Suore in Congo denunciano traffico di bambini e sfruttamento della prostituzione giovanile

Suore in Congo denunciano traffico di bambini e sfruttamento della prostituzione giovanile

Suore in Congo denunciano traffico di bambini e sfruttamento della prostituzione giovanile
Suore in Congo denunciano traffico di bambini e sfruttamento della prostituzione giovanile

Nel cuore della Repubblica Democratica del Congo, dove guerra, povertà e instabilità alimentano un sistema di tratta di persone, le suore si battono per salvare i bambini vittime di sfruttamento e rapimenti. Nell’odierna Giornata mondiale contro la tratta di esseri umani, la missionaria comboniana suor Loredana Dalla Libera, coordinatrice a Kinshasa di Talitha Kum, ha rivelato come gruppi militari non statali rapiscano bambini nei villaggi dell’est per costringerli a combattere. La religiosa, di origini italiane, ha parlato di un sistema collaudato, in cui i bambini vengono sottratti alla famiglia e portati in centri di sfruttamento, spesso in condizioni di prostituzione giovanile.

La tratta di bambini e il rischio della prostituzione

Secondo il Global report on trafficking in persons 2024, elaborato su dati del 2021 e 2022, nella Repubblica Democratica del Congo sono stati reclutati con la forza 2.000 bambini, alcuni tra i 9 e i 10 anni. Suor Dalla Libera ha raccontato di aver conosciuto due di questi ragazzi in una casa protetta di Kinshasa, dopo che erano stati liberati da un’organizzazione di volontariato. «Un colonnello li aveva rapiti, gli aveva insegnato a sparare e dopo averli usati li aveva venduti ad un altro gruppo rivale. Bambini che resteranno scioccati per tutta la vita», ha detto la missionaria.

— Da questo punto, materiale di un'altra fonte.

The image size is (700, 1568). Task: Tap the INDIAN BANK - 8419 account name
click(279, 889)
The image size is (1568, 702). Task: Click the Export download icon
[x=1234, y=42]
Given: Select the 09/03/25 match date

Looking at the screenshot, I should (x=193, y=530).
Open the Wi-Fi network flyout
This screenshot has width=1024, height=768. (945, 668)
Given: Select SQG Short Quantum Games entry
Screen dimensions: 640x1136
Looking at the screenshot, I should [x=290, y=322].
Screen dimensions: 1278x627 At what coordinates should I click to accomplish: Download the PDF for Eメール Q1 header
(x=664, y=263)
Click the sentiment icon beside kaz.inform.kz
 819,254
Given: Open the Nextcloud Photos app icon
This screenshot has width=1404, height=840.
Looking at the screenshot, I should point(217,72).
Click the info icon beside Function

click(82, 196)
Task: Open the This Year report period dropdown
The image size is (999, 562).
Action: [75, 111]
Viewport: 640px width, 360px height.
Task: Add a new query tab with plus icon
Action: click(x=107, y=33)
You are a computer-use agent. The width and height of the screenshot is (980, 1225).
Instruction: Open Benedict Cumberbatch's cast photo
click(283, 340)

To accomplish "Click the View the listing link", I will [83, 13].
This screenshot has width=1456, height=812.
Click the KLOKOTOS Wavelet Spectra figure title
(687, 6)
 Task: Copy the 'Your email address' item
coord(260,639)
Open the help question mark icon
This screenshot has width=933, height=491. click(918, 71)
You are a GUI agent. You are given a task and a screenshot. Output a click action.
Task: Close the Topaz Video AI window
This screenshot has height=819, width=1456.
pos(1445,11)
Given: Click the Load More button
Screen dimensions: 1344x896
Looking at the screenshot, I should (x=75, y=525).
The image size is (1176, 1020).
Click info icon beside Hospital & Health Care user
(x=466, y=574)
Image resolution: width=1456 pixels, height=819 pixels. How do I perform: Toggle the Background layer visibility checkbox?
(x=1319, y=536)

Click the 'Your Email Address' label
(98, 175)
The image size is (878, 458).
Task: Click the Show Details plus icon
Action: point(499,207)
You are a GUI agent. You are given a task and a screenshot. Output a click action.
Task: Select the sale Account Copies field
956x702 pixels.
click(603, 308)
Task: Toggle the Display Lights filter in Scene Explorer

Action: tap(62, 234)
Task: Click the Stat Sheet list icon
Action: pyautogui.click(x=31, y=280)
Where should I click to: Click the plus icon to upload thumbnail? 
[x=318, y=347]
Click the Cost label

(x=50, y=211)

La tratta di bambini non si limita ai villaggi. A Kinshasa, dove la povertà estrema è un fattore determinante, i trafficanti sfruttano i bambini senza genitori o parenti, che vivono in strada. Molti di loro finiscono in centri diurni o orfanotrofi, ma la religiosa ha sottolineato come sia impossibile controllare tutti i bambini. «Sono sicura che, ogni giorno, ne rapiscono moltissimi», ha dichiarato.

Truffe e sfruttamento delle borse di studio

Un altro meccanismo utilizzato dai trafficanti è la truffa delle borse di studio. Suor Dalla Libera ha raccontato di due studenti che, dopo aver ascoltato una conferenza su come difendersi dalla tratta, tornarono a casa preoccupati. La madre, che aveva ottenuto per loro una borsa di studio da un’agenzia, si rivolse a una suora, scoprendo con l’aiuto delle forze dell’ordine canadesi che l’indirizzo dove avrebbero dovuto alloggiare i figli era un giro di sfruttamento della prostituzione giovanile. I ragazzi furono salvati in tempo grazie alla rete di Talitha Kum. Non sempre però i bambini vengono salvati. Il Trafficking in persons report 2025 ha evidenziato una diminuzione delle indagini e dei procedimenti giudiziari relativi alla tratta di persone, con il governo congolese che ha riconosciuto la mancanza di risorse e la diffusa corruzione come fattori limitanti.

La guerra e il reclutamento forzato

Nel Nord e Sud Kivu, e nell’Ituri, cuore dell’annosa guerra congolese, i gruppi armati non statali reclutano bambini per costringerli a combattere. «Violentano, uccidono. Poi prendono con la forza i bambini e le bambine e li portano via», ha detto suor Dalla Libera. I bambini vengono sottratti alla famiglia e addestrati per combattere, spesso senza conoscere il motivo del loro reclutamento.

La religiosa ha sottolineato come la guerra e la povertà siano i principali fattori che alimentano la tratta di persone. «La gente deve andare a casa e se può preferisce pagare che farsela a piedi sotto un temporale. Ma in un giorno piovoso accade il contrario. Un autobus propone il biglietto a prezzo scontato. La gente, in massa, sale senza pensarci due volte. L’autobus parte ma stranamente non fa fermate: un passeggero tenta di scendere e viene freddato a colpi d’arma da fuoco», ha raccontato la missionaria, descrivendo un episodio di tratta collaudato. La lotta delle suore contro il traffico di esseri umani è un impegno quotidiano, ma non sempre sufficiente a salvare i bambini. La rete Talitha Kum, che opera in tutto il mondo, continua a lavorare per proteggere le vittime, anche se il sistema di tratta si fa sempre più complesso e diffuso.